What you have to do:
Transcribe every line of text in the records below without alteration, and omit the pictures from your transcription.

Data items:
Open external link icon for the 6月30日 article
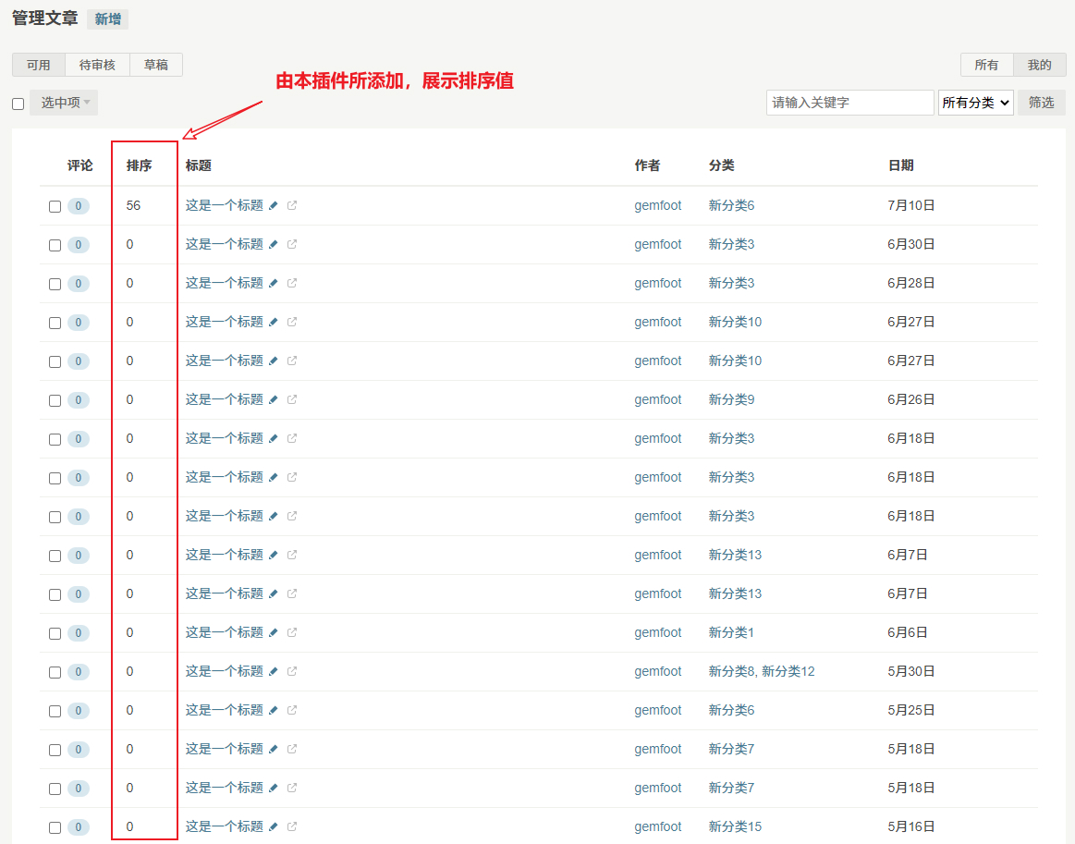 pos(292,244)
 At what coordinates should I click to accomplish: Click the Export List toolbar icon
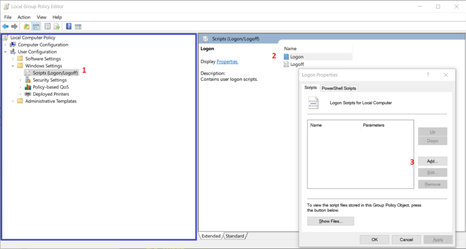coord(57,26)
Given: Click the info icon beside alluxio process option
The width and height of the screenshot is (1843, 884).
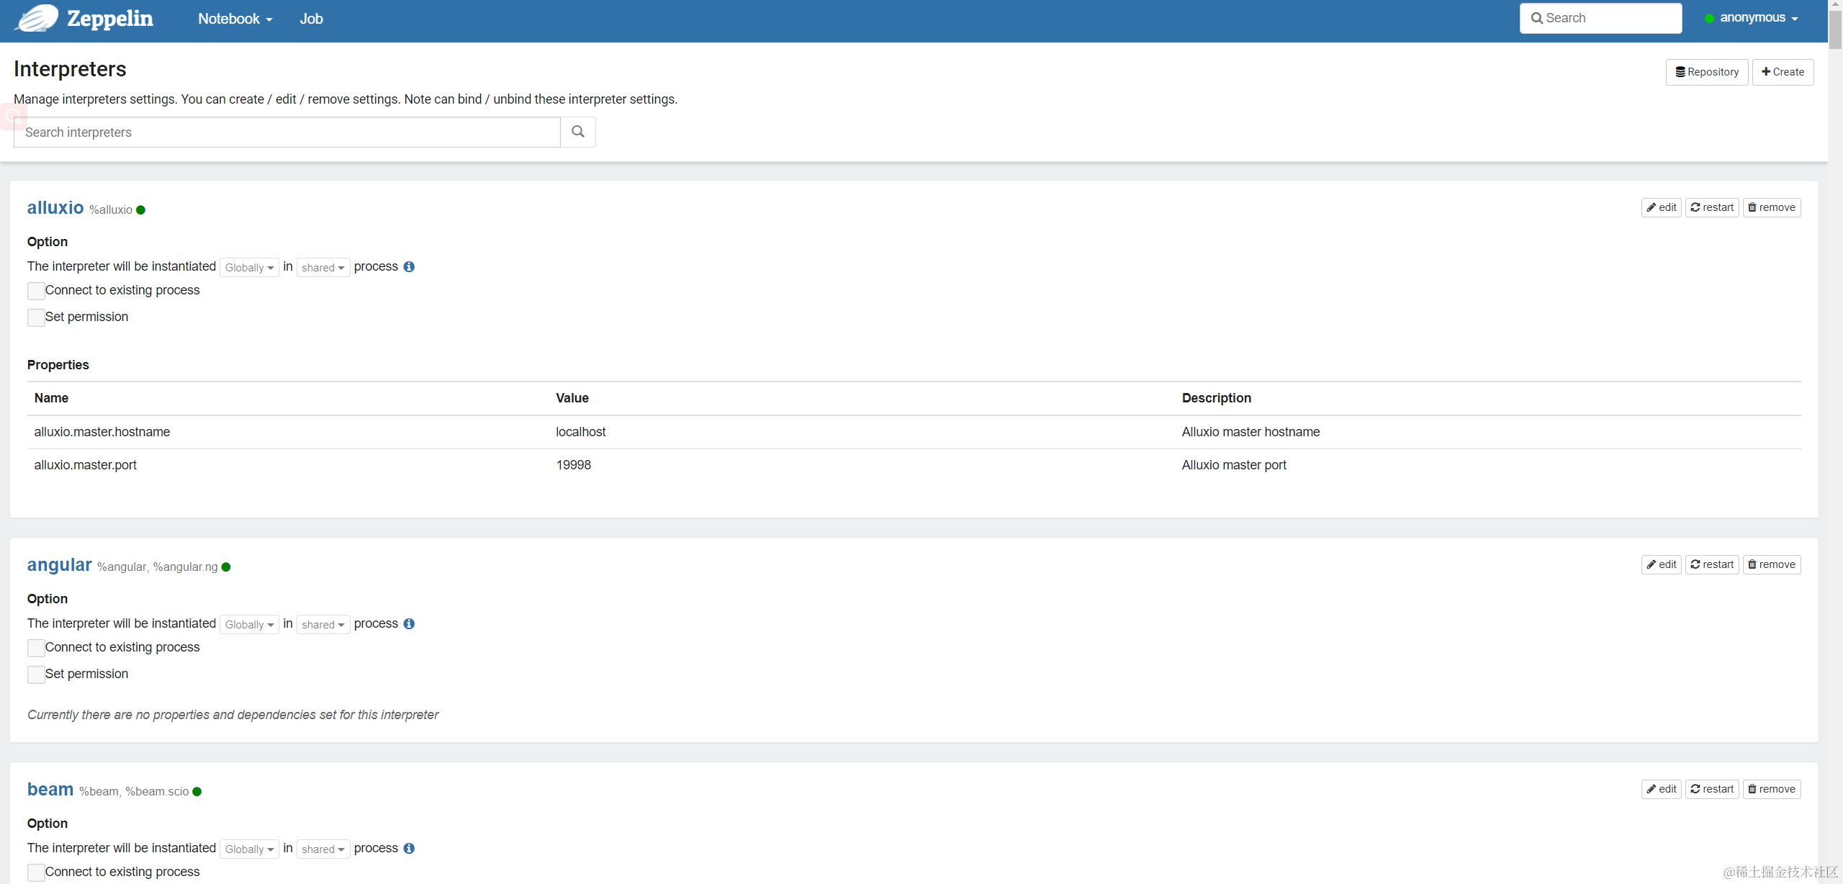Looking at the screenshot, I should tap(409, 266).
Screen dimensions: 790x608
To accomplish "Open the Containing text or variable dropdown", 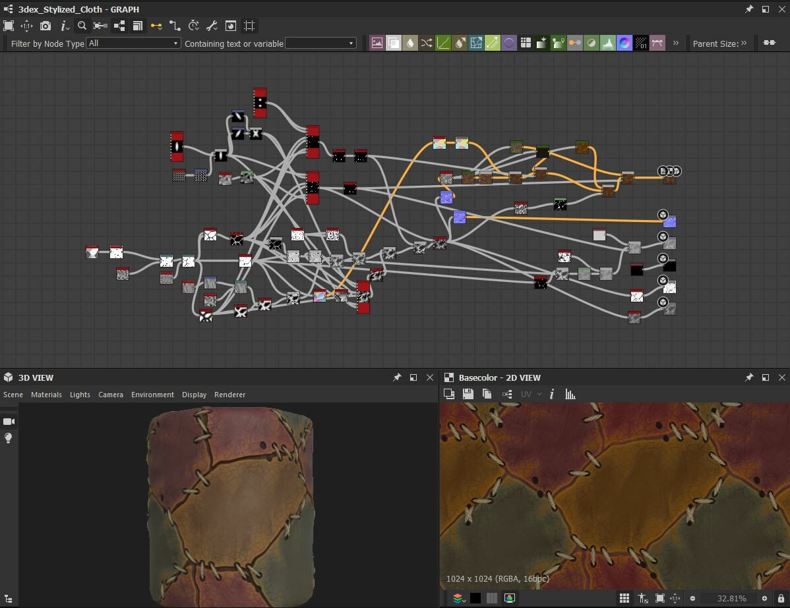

Answer below:
Open external link icon for the 6月30日 article
 pos(292,244)
 At what coordinates should I click to accomplish: Click the Export List toolbar icon
coord(57,26)
Given: Click the info icon beside alluxio process option
The width and height of the screenshot is (1843, 884).
Looking at the screenshot, I should tap(409, 266).
Screen dimensions: 790x608
To accomplish "Open the Containing text or variable dropdown", 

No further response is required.